Allowing TurboActivate for Virtual MachineAnswered

Dear LimeLM,

Thanks again for your great product, I have found it works very well and is intuitive to use.

We have a user who is not on a virtual machine but TurboActivate thinks they are. They are on a University system computer and their IT department assures me none of the relevant settings (as described in your documentation) are activated. Nonetheless the user has tried everything and so we are looking for a workaround.

In this case we would like to provide the user a TurboActivate key with virtual machine activations permitted. This key has a license expire date with a 2-month license and the server is contacted every week (DAYS_BETWEEN_CHECKS). 

As I don't have much experience with virtual machines I would just like to 100% confirm that:

1) This license could be used with many virtual machine instances on different computers and so  presents a security issue. However, worst-case scenario this cannot be used in perpetuity because all versions of the software using this license will loose access once the license expire date passes.

2) This security issue can be closed at any point by disallowing VM activations on the license key, in which all potential copies of the software running on virtual machines will loose their activation the next time the license server is contacted.

Many Thanks

Hello, just checking in again for a response.

Answer

The “Why is TurboActivate saying the customer is inside a Virtual Machine, but the customer says they're not?” article has been updated with new methods.

If you’re using the latest TurboActivate and it says they’re in a VM, then they’re in a VM. We err on the false negative.

As far as downside of using TA on a VM, it’s covered here: https://wyday.com/limelm/help/vm-hypervisor-licensing/

Thanks Wyatt I will look at the new methods in the FAQ cited.
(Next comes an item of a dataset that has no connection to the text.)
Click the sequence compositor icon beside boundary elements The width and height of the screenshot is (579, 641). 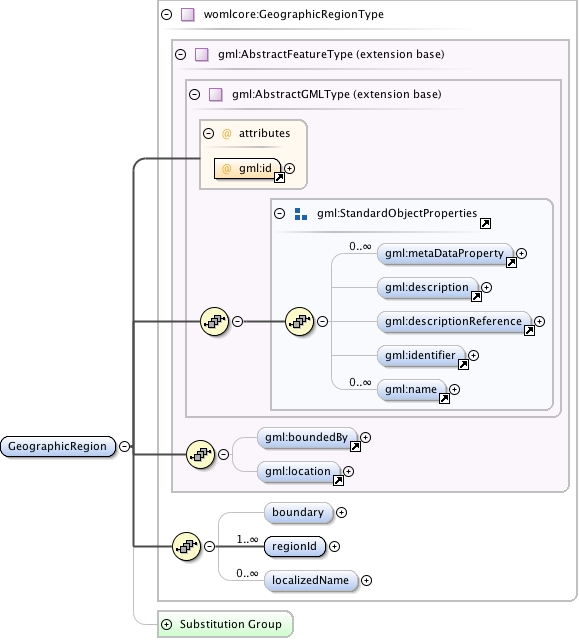(186, 546)
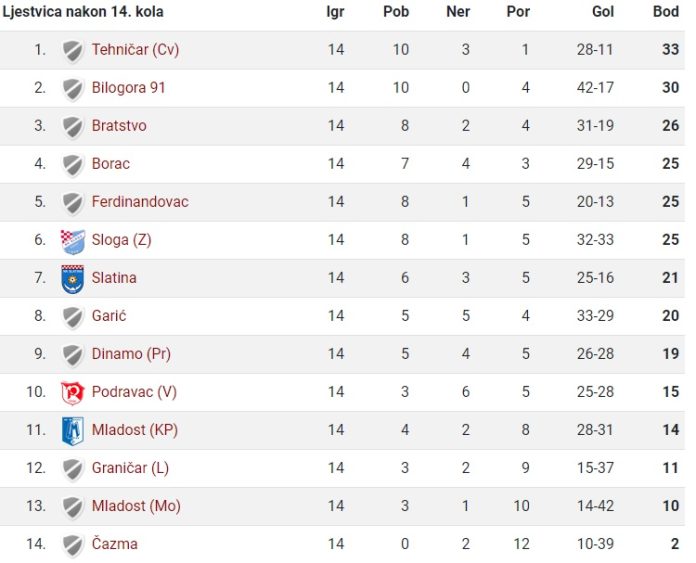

I appreciate the documentation which is thorough, but does not directly address my specific concern (albeit it follows almost directly, but when the consequences of mis-understanding are significant I would like to be 100% sure):

Q: If a key is set to allow VM and a user copies their VM and distributes with the software, essentially creating free versions, this can be immediately dealt with by setting the key back to not allowing VM / revoking the key / the license expire date passes?

Many thanks.

, edited

Yes. But you won’t know if they‘ve cloned the VM. That’s the point.

That‘s why we recommend TurboFloat on VMs because it handles this situation by default.